1/6/2002 6:38:30 PM, "Simon St.Laurent" <simonstl@s...> wrote:

>I worry that if Cringeley's right, it's probably for reasons which won't
>take us any place interesting:
>
>http://www.pbs.org/cringely/pulpit/pulpit20020103.html

Hmmm, but 2 and 3 are in the context of prediction #1: 
"The dominant theme will be the continuing battle between evil and evil as Microsoft expands its .
NET strategy and the rest of the industry responds."

Which side are YOU on in the battle of evil vs evil <grin>

Seriously I'm intrigued by "The big XML hit for 2002 will come from a company called KnowNow. "
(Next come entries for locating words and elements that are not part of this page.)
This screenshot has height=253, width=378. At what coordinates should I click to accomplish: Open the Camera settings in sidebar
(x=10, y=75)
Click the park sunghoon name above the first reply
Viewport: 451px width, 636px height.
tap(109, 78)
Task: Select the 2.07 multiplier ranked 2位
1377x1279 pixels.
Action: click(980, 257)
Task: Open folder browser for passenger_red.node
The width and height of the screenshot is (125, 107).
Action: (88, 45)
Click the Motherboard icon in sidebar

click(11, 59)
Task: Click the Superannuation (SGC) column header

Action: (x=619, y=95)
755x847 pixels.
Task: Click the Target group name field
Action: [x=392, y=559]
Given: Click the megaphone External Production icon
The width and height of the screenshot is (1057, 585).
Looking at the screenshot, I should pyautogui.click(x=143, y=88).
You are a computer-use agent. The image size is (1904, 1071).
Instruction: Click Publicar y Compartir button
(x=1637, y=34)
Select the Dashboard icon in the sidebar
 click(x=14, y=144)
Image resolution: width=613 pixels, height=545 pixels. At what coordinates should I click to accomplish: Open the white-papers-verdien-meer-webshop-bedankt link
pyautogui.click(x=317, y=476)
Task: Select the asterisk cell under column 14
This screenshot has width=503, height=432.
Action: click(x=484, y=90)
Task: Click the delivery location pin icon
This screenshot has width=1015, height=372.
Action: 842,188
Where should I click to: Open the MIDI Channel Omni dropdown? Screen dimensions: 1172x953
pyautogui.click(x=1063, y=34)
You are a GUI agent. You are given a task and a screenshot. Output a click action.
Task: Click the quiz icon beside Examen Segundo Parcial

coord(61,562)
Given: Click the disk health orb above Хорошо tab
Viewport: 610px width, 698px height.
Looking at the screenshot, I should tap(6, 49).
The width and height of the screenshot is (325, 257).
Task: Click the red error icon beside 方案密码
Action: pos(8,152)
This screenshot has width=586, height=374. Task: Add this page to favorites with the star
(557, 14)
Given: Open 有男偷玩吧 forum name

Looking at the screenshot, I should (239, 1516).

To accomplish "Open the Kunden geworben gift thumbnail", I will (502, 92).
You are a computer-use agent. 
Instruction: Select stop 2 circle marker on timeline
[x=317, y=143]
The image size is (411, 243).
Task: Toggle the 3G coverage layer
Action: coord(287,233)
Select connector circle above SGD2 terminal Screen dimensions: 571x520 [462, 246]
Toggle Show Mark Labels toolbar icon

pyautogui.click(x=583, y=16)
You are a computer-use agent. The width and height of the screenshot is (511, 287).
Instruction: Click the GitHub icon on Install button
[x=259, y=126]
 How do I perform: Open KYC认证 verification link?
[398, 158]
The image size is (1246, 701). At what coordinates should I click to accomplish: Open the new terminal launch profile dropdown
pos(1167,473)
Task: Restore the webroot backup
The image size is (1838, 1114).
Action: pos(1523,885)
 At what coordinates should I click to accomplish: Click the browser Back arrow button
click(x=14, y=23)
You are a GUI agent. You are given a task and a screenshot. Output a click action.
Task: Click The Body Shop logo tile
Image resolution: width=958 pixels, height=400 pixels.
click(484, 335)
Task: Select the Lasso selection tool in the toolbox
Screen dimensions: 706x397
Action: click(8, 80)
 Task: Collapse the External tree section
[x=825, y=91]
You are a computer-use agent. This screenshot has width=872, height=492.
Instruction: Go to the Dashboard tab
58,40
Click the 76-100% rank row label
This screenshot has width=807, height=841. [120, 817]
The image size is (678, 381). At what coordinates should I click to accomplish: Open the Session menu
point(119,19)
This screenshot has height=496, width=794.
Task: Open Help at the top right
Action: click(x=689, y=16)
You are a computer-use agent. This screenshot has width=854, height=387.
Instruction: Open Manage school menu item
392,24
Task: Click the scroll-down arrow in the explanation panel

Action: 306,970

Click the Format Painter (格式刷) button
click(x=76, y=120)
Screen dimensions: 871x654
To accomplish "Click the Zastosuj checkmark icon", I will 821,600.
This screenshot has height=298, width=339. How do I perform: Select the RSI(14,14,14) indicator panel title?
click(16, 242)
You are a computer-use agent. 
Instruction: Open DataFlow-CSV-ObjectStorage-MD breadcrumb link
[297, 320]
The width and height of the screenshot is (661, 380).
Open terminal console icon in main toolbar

KnowNow doesn't hype  the same old same old Webservices/SOAP/UDDI/.NET Is The New Paradigm stuff, it sells
something called an event router.  Byte had an intriguing, but confusing article called The Event-Driven Internet
last month http://www.byte.com/documents/s=1816/byt20011128s0003/1203_udell.html that made me
curious about this.   See also http://siliconvalley.internet.com/news/article/0,2198,3531_793671,00.html

Apparently their products enable a publish-subscribe programming model (as opposed to the client-server
or call-response mode) over the standard Web infrastructure, and work by 'holding open persistent
 HTTP/HTTPS connections between the KnowNow Event Router and the application), 
and KnowNow JavaScript Microserver (its Java-based counterpart) ... eliminating the need to periodically "refresh."'

The Byte article mentions other publish-subscribe products on the horizon (including dear old Hailstorm).  This all sounds
kindof neat and usful, but I don't see it being the Big XML Hit for 2002.  Can someone explain the hype-think here?